Under the circumstances, in our view, it is a wrong exercise of power under Sec.9(2) which has affected the detenu's right of making an effective representation under Art.22(5) of the Constitution of India and therefore, the continued detention of the detenu is bad and illegal and the impugned detention order is required to be quashed and set aside." 13. In the present case, the detaining authority has verified the statement of the secret witnesses on 22.1.2016 and on the very same day, the order of detention has been passed.

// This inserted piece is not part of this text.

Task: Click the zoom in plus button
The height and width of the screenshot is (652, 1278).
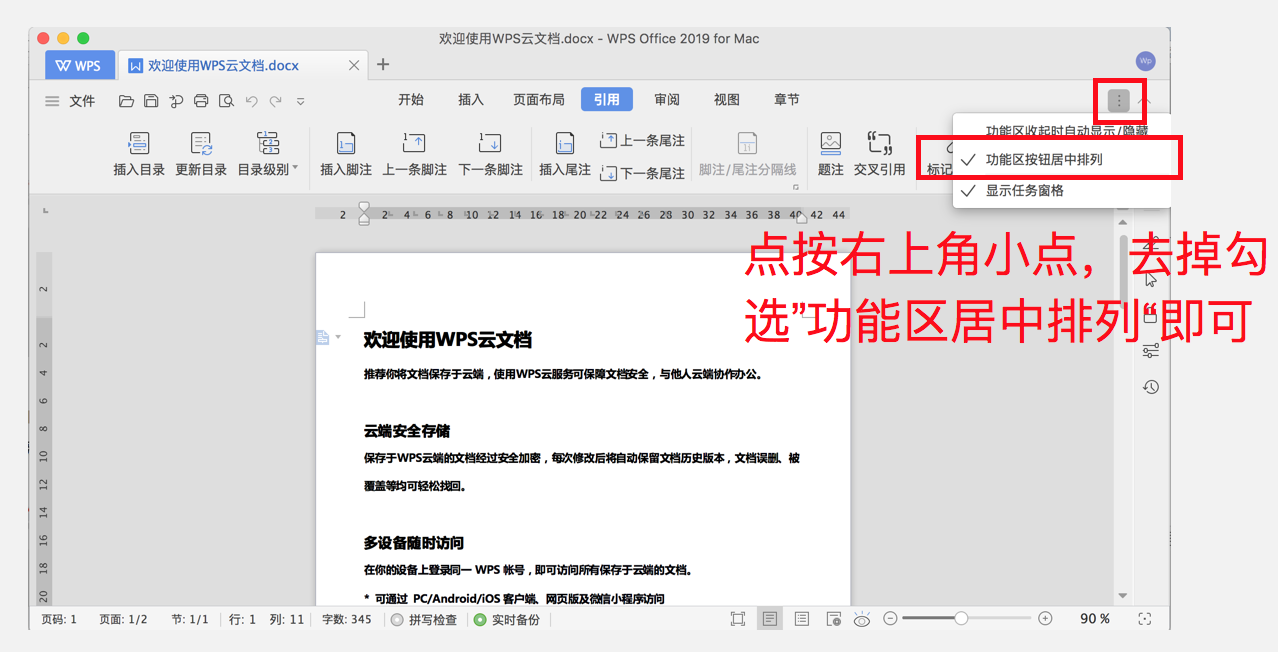Action: (x=1045, y=619)
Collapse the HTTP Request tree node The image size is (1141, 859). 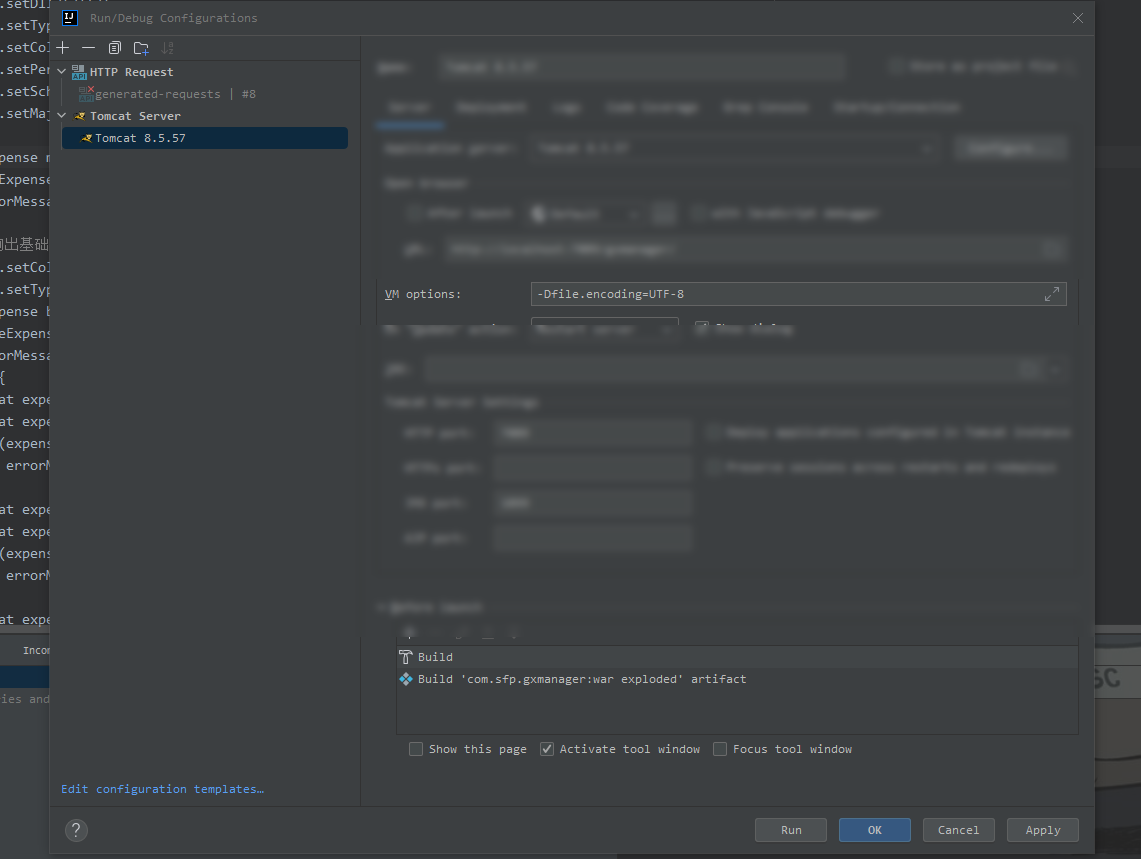62,72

Thus, as per the aforesaid decision, the detaining authority has not properly exercised the powers under Section 9(2) of the PASA Act. 14. In view of the above, I am inclined to allow this petition because simplicitor registration of FIRs by itself cannot have any nexus with the breach of maintenance of public order and the authority can take recourse under the Indian Penal Code and no other relevant or cogent material exists for invoking powers under Section 3(2) of the Act. 15. In the result, this Special Civil Application is allowed. The impugned order of detention dated 22.1.2016 passed by the respondent authority is hereby quashed and set aside. The detenue is ordered to be set at liberty forthwith if not required in any other case. Rule is made absolute accordingly. Direct service is permitted.